Hopefully with drug combos like imbruvica plus Venetoclax the disease can get pushed way down and then get off treatment before it mutates. RT can happen before that though or independent of it.
I am on an I plus V trial. I am 17P deleted and trisomy 12. Probably mutated. They can't tell.
He does not discuss the main reason for treating early which is to stop clonal evolution leading to complex karyotype in unmutated. This is the main reason why the early treatment with ibrutinib clinical trials have been started
Treatment, any treatment, is the primary accelerator of clonal evolution... it doesn't stop it.
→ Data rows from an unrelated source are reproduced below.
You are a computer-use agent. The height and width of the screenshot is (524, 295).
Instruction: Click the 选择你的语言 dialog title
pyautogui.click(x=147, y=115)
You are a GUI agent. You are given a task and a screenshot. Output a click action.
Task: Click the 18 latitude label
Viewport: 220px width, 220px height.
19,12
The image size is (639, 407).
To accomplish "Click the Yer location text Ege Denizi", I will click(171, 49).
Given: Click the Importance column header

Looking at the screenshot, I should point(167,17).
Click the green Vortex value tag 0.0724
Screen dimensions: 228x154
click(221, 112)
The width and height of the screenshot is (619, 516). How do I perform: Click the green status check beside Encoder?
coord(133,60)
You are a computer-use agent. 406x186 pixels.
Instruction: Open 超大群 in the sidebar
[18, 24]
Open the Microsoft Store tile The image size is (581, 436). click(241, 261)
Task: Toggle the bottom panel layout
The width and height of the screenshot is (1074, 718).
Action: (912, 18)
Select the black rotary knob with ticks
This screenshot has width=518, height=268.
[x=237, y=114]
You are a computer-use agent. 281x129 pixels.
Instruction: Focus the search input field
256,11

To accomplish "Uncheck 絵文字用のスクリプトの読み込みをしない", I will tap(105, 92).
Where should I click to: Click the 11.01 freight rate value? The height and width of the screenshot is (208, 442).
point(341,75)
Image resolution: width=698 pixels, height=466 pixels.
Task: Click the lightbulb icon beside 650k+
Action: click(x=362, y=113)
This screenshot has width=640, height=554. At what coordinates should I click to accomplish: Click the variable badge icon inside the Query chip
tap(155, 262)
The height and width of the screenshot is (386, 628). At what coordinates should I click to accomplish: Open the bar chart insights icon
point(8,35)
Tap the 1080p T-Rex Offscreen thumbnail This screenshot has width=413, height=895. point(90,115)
Read the works by Catherine Wu.
Nature abhors a vacuum... remove 90% B cells and something will replace them..and those will be aggressive clones, untouched by treatment...
iwCLL guidelines revision will say no fundimental change to TTFT...
I think its become clear than single agents, aren't going to do it, and combinations need to be trialed... hopeful to allow treatment cycling, for quality of life reasons and ongoing costs.
Catherine Wu's paper from Octoer 2015: Clonal evolution is highly frequent in CLL patients before treatment, and in relapsed patients. It doesn't say that agents such ibrutinib accelerate clonal evolution. The German controlled trial is testing the hypothesis that early treatment with ibrutinib will prevent clonal evolution and lead to long term remission - and patients will be able to stop ibrutinib after several years without the need for long term treatment.
Yeah..there is a new paper on clonal evolution, pre and post treatment, I think it was presented at ASH.
The CLL12 trial is looking at Imbruvica (ibrutinib) in firstline early treatment
Do you have a reference to the trial looking at cycling?
Early indications suggest Ventoclax and rituxan may be cyclable for those that get MRD negativity or perhaps a complete response. Need more mature data.
My understanding is that all the clones are there at the very beginning and treatment treats some clones which allows the resistant ones to emerge and flourish. Fludarabine is a particularly nasty agent and from memory, although I can't reference it, can induce mutations and other clones (as well as AML later on).
I was very much in favour of treating earlier with the new agents but now I'm not so sure ...... I think the jury is still out on clonal evolution (apart from Richter's) with CLL.
Treatment naive patients on Ibrutinib seem to do extraordinarily well and, just my opinion, but I don't think anyone, apart from the younger Type 1, 13q:14, mutated patients with no other adverse markers and trisomy 12 patients, should get FCR.
I don't know how to quantity either but the way FCR works compared to targeted therapies seems like it can cause much more clonal evolution. The FC part that is. Secondary cancers with the FC part is another factor that is hard to quantify but is discussed in the video.
Excellent talk. Thanks for posting. It is often hard to understand much of the scientific jargon but this dr made real sense.